A. We have an agreement on 60% of this package. I hope that during the Spanish presidency [Spain’s six-month term begins in July] we will have the final agreement. I do not want Europeans to vote in the EU elections in May 2024 without this agreement, it would be a gift to the populists. We cannot allow them to say that Europe could not solve a problem as big as war.
Q. The debate about fences and walls has been revived. Will the time come when these will be paid for with European money?
A. I prefer to stick to my proposal of the house with three floors. It so happens that many want to take the elevator and go to the floor that interests them the most. Those who want walls say that this would not require solidarity or agreements with third countries. Those who want solidarity argue that, given that, the rest does not matter. The key is to do it all at once.

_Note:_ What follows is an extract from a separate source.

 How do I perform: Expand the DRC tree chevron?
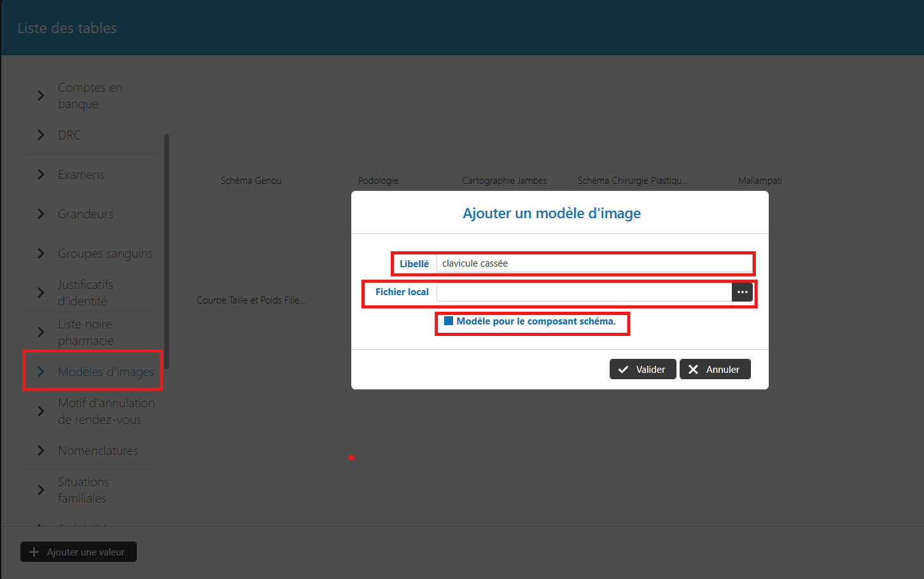(x=41, y=135)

Q. Many things have been attempted and so far they have not succeeded in getting countries of origin to cooperate more with return policies.
A. Yes, but it’s not just a problem for those countries, it’s also our problem, because there are still many obstacles within the member states that hinder these returns. And it is necessary to give third countries not only obligations, but also incentives. Europe has to mobilize everything it has – trade preferences, Erasmus [student exchanges], investments to make their lives better – not for the elites, but for the people who will be able to have a better life in their own country instead of putting themselves in the hands of the traffickers. And in return we can ask them for more cooperation, to strengthen their asylum procedures, their borders.

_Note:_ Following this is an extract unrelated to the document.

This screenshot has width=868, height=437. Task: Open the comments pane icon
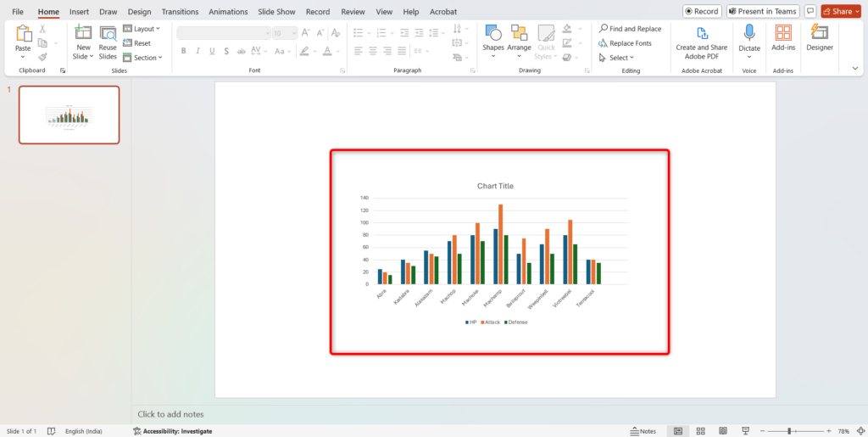coord(810,11)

Q. Zelenskiy said it is his intention to open accession negotiations this year. Is this ambition realistic?
A. Ukraine has earned its right to become a member of the European Union and it will be. After the war is over you cannot tell the Ukrainians, who are the only country where people have died to have European flags and who are fighting like heroes, ‘sorry, now we have to talk about tomatoes and bananas.’ We have seven million Ukrainians who are already part of our lives, our hospitals, our schools. Thus, Ukraine is already a member in some areas such as health, education and housing. I don’t know if it will be this year or next year, there is no specific calendar, but there is a moral commitment that makes this process irreversible.
Q. But whether it is delayed or accelerated, it may lead to frustration in member states and in Ukraine.
A. Without a doubt. We have seen it in the past, delays create disappointment. But Europe has gone from representing 10% or 12% of the world population in the last century, to a projected 5% in 2050. It will be good for Europe to have a partner like Ukraine, a country of 40 million qualified people who will have already benefited our labor market. This is also an advantage for us, not only for them.
Q. Do you think that corruption is being used, or can be used, as a hybrid weapon?
A. Very likely. Both in its traditional aspect and in one involving many acts of trying to influence others. We are fighting it in all aspects. But following the scandal in the European Parliament [involving alleged bribes of EU lawmakers by Morocco and Qatar], which has affected the EU as a whole, the European Parliament has what I would call a historic opportunity to clarify its procedures and show the public an image of a spotless house of European democracy.
Q. There has even been information that has put you in the spotlight because of the Qatar scandal.
A. Yes, because [one of my responsibilities is] sport and I represented the European Commission at the opening of the World Cup, but I did it as a representative of the Commission, always defending the Commission’s positions and according to the Commission’s rules. I did not do it on a personal level.